*Given task:* Transcribe the rows below word for word, beginning with the line containing "The height and width of the screenshot is (817, 1152)." and continuing through the line containing "Action: tap(754, 71)". Leave the pictures out of your transcription.

*Material:*
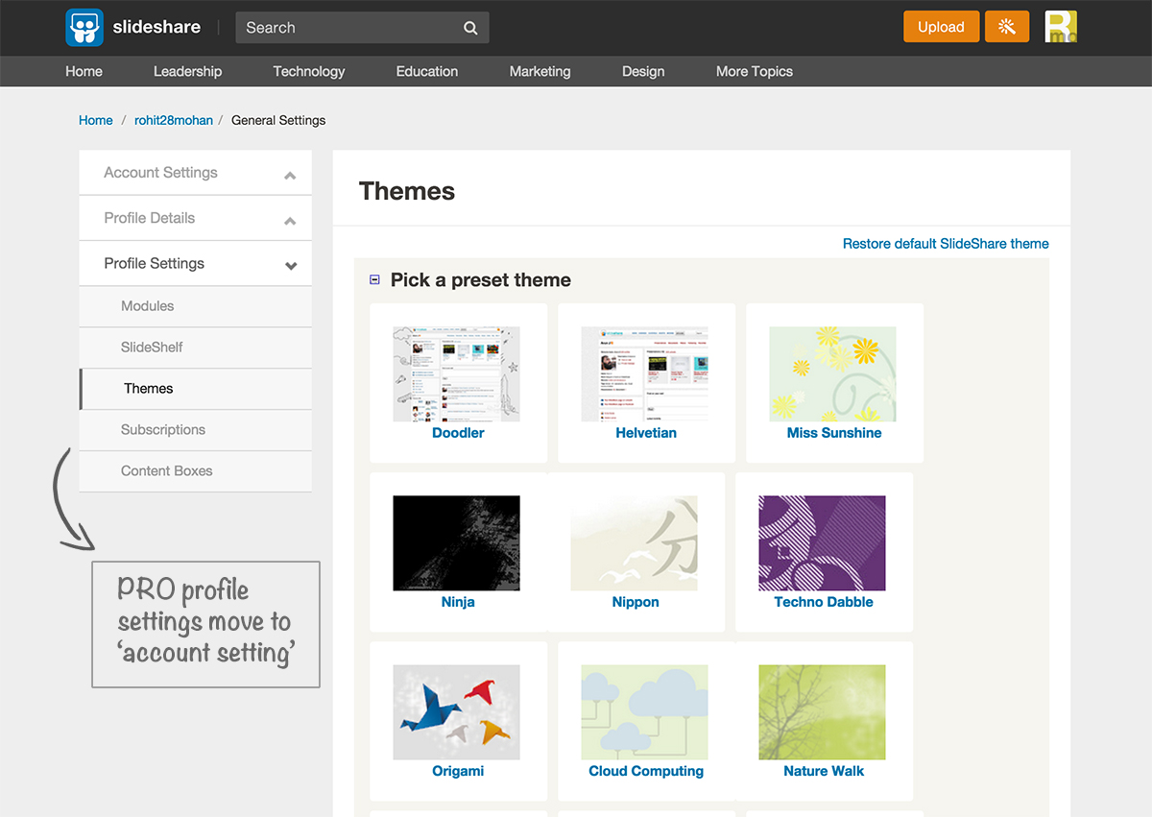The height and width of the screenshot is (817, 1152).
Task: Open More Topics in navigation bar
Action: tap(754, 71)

---

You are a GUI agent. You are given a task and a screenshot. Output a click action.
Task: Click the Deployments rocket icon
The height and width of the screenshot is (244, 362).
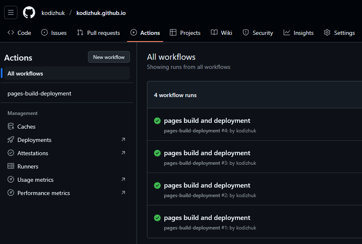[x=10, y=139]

*Task solution:*
The height and width of the screenshot is (817, 1152).
Task: Open More Topics in navigation bar
Action: tap(754, 71)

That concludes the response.